Rzeszow research group meeting in Chicago

Continuing to focus on interactions at the conference directly relevant to our search (as opposed to sessions and discussions that were merely interesting), I'll mention the Tuesday morning meeting of the Rzeszow Research Group.

First of all, 20 lashes with a wet noodle — I need to work on my Polish pronounciation. It is voiced something like zhe-shov—there is not 'R' sound at all. Marian Rubin, the helpful leader of the group who had recently supplied me with photocopies of some of our Ringel birth records, teased me good-naturedly about my typical newbie's error.

She introduced me to Eden Joachim, a leader of the JRI-Poland SIG (later I learned also of the Litvak SIG) who was JRI-P's liaison to the Rzeszow group. Also in attendance were a dozen or so others with family from the town, including several members of the extended Reich family who produced famous relations both in Rzeszow and in the U.S. (one example is former Cabinet secretary Robert Reich).

Also in the meeting was Logan Kleinwaks, whom I wrote about in an earlier post. In conversation, Logan said he had some Ringel members from a nearby town in his family, so I will want to follow that up later. Also, on the Reich thing, I didn't remember until later that Schija Ringel's mother had the maiden name Reichman. I wonder if there is a connection.

The meat of the meeting was Marian's report, with frequent amplifications from Eden, on the status of Rzeszow records availability. The gist is this: I probably have all the birth and death records that are available, but there is a slew of census data from various 18th, 19th and 20th century years that should contain Ringel family information.

There is a very formal process for obtaining the census data supplied usefully in the from of Excel spreadsheets, and it involves money—$180 to be precise—to be paid to JRI to fund the various indexing projects that it manages. That is separate from a mandatory contribution of $150 to obtain 20th century vital records that are available but are of limited interest to us at this time.

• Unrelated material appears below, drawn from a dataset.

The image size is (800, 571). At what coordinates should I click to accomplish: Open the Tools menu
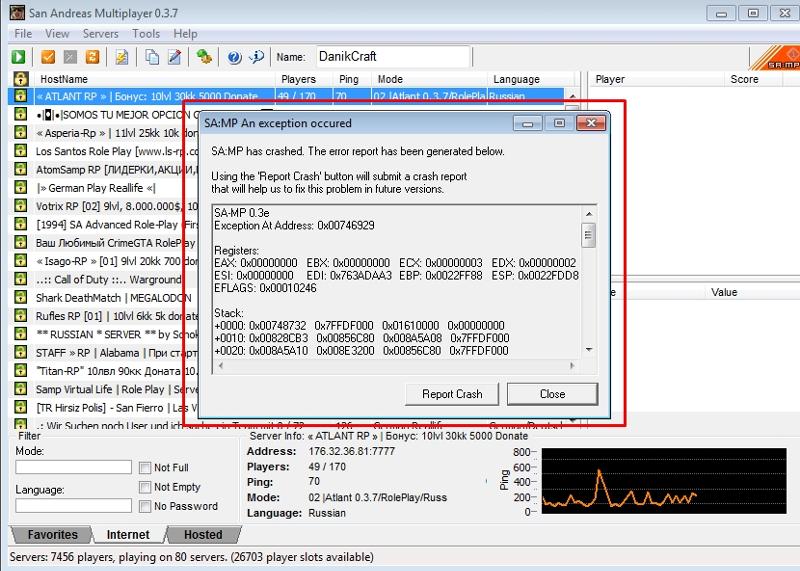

I certainly don't begrudge JRI's contribution policy and completely understand the logic behind it. I'll just note that of all the SIGs I have encountered, JRI is the most formal and organized in its pay to play policy. It should be said that it is also the biggest and probably most accomplished of all the JewishGen SIGs.

And, yes, I do want to get my hands on that spreadsheet. I guess my $180 check will be on the way soon.